I watched it with a group of old schoolfriends in the top house at Witton-le-Wear. England winning 5-1 in Munich? September 2001. I was working in Leeds at the time and watched the game in The Three Horseshoes in Headingley. England beating Sweden in the quarter-finals of the last World Cup in Russia? It was my 40th birthday and my wife had got me a trip to New York completely oblivious to the fact that the World Cup would be taking place. At 6am, we were drinking Budweiser in a sports bar in Battery Park.

They’re the moments I’ve tended to measure my life by, and whatever happens tonight, there is every chance that England’s latest knockout meeting with Germany will carve out a new place in my footballing memory bank.

Win, lose or, heaven help us, draw, this will be another of ‘those matches’, the games that tell the story of a nation.

Is it destined to be another disappointment? Let’s be honest, there’s every chance. England first took part in the European Championships in 1968, losing to Yugoslavia, and since then, they have won the grand total of one knockout match at the Euros. Even that, against Spain in 1996, was a streaky victory, with the Spaniards having a perfectly good goal disallowed for offside before England squeaked through on penalties.

England’s last competitive victory over Germany at Wembley came in the 1970s, and while Gareth Southgate’s side are yet to concede a goal at this summer’s tournament, they haven’t exactly set the world alight in their opening three games.

And yet, this being football, and this being England, you just never know.

Playing at Wembley has to help, and there is certainly plenty of talent in the squad.

This doesn’t look a vintage German side, and they were within six minutes of crashing out at the group stage before scrambling a draw with Hungary.

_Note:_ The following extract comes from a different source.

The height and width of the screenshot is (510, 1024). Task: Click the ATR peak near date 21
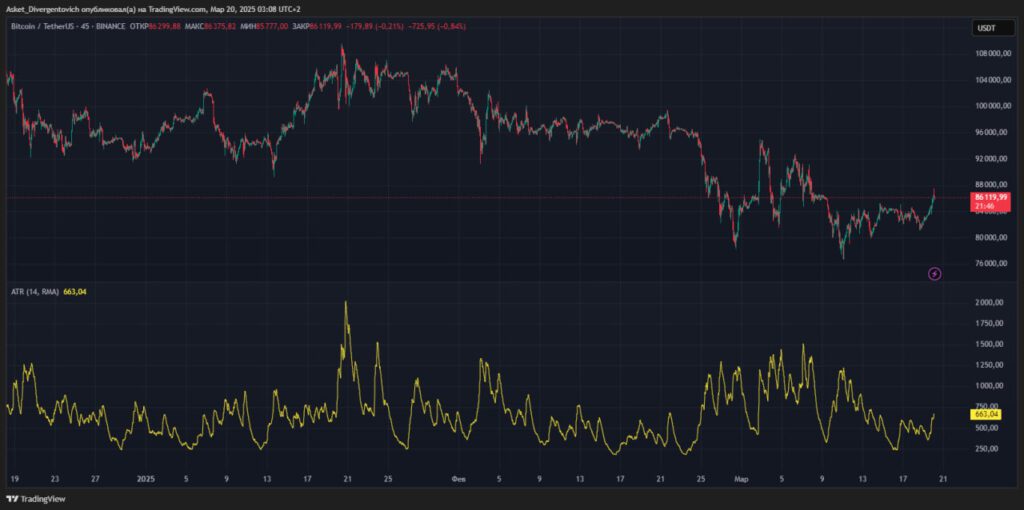click(346, 303)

Defensive resolve tends to count for a fair bit in the knockout rounds, and England look solid at the back. They’ve even won their last two penalty shoot-outs.

There it is again, that tingle of excitement.

It was there in 1990, watching in my parents’ front room, there in 1996, jumping around with my mates, and will be present again this evening at Wembley. Nights like this don’t come around too often.

But whatever happens, you’ll remember them forever.